_Problem to solve_
Begin at the line containing "811x602 pixels." in the entries below and end at the line containing "Viewport: 1543px width, 784px height."; transcribe that range exactly and nothing outside it.

__________

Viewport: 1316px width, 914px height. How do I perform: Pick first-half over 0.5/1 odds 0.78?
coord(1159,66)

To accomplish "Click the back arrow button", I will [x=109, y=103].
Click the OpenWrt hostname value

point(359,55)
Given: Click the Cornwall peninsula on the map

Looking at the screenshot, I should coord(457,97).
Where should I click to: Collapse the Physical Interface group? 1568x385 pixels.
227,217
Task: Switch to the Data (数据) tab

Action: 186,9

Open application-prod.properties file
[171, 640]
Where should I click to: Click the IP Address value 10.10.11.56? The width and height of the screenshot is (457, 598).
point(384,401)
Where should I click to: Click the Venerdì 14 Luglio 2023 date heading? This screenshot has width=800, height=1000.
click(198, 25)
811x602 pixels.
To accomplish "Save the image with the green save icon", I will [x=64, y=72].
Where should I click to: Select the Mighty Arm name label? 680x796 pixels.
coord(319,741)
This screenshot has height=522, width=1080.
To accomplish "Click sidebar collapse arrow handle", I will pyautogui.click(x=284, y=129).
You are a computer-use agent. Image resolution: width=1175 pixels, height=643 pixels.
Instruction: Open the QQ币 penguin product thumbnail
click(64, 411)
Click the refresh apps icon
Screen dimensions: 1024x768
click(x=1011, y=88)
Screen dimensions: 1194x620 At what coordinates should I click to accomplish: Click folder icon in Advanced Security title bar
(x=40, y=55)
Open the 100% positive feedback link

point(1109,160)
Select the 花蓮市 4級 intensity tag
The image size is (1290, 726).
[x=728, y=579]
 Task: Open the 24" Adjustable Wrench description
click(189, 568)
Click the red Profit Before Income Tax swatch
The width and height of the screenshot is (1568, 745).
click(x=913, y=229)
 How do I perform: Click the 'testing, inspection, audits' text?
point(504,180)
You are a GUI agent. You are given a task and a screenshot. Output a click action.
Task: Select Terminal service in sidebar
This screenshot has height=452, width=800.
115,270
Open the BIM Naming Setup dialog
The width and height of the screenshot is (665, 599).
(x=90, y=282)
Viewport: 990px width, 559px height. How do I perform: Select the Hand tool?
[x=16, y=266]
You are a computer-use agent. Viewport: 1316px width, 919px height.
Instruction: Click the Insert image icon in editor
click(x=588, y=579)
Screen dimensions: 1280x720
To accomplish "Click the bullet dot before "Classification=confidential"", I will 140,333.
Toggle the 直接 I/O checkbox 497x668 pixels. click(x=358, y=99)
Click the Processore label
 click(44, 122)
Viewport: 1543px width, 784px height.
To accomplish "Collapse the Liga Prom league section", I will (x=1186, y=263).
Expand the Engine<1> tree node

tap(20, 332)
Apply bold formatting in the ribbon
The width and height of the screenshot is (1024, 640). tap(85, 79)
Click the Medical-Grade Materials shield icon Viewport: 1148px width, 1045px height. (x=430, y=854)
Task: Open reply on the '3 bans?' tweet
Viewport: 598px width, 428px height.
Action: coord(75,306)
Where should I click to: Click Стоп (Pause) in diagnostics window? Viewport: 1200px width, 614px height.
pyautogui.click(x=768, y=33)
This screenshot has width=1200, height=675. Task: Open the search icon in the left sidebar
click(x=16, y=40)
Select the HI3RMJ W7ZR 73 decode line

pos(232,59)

__________

_Task output_
811x602 pixels.
To accomplish "Save the image with the green save icon", I will [x=64, y=72].
Where should I click to: Select the Mighty Arm name label? 680x796 pixels.
coord(319,741)
This screenshot has height=522, width=1080.
To accomplish "Click sidebar collapse arrow handle", I will pyautogui.click(x=284, y=129).
You are a computer-use agent. Image resolution: width=1175 pixels, height=643 pixels.
Instruction: Open the QQ币 penguin product thumbnail
click(64, 411)
Click the refresh apps icon
Screen dimensions: 1024x768
click(x=1011, y=88)
Screen dimensions: 1194x620 At what coordinates should I click to accomplish: Click folder icon in Advanced Security title bar
(x=40, y=55)
Open the 100% positive feedback link

point(1109,160)
Select the 花蓮市 4級 intensity tag
The image size is (1290, 726).
[x=728, y=579]
 Task: Open the 24" Adjustable Wrench description
click(189, 568)
Click the red Profit Before Income Tax swatch
The width and height of the screenshot is (1568, 745).
click(x=913, y=229)
 How do I perform: Click the 'testing, inspection, audits' text?
point(504,180)
You are a GUI agent. You are given a task and a screenshot. Output a click action.
Task: Select Terminal service in sidebar
This screenshot has height=452, width=800.
115,270
Open the BIM Naming Setup dialog
The width and height of the screenshot is (665, 599).
(x=90, y=282)
Viewport: 990px width, 559px height. How do I perform: Select the Hand tool?
[x=16, y=266]
You are a computer-use agent. Viewport: 1316px width, 919px height.
Instruction: Click the Insert image icon in editor
click(x=588, y=579)
Screen dimensions: 1280x720
To accomplish "Click the bullet dot before "Classification=confidential"", I will 140,333.
Toggle the 直接 I/O checkbox 497x668 pixels. click(x=358, y=99)
Click the Processore label
 click(44, 122)
Viewport: 1543px width, 784px height.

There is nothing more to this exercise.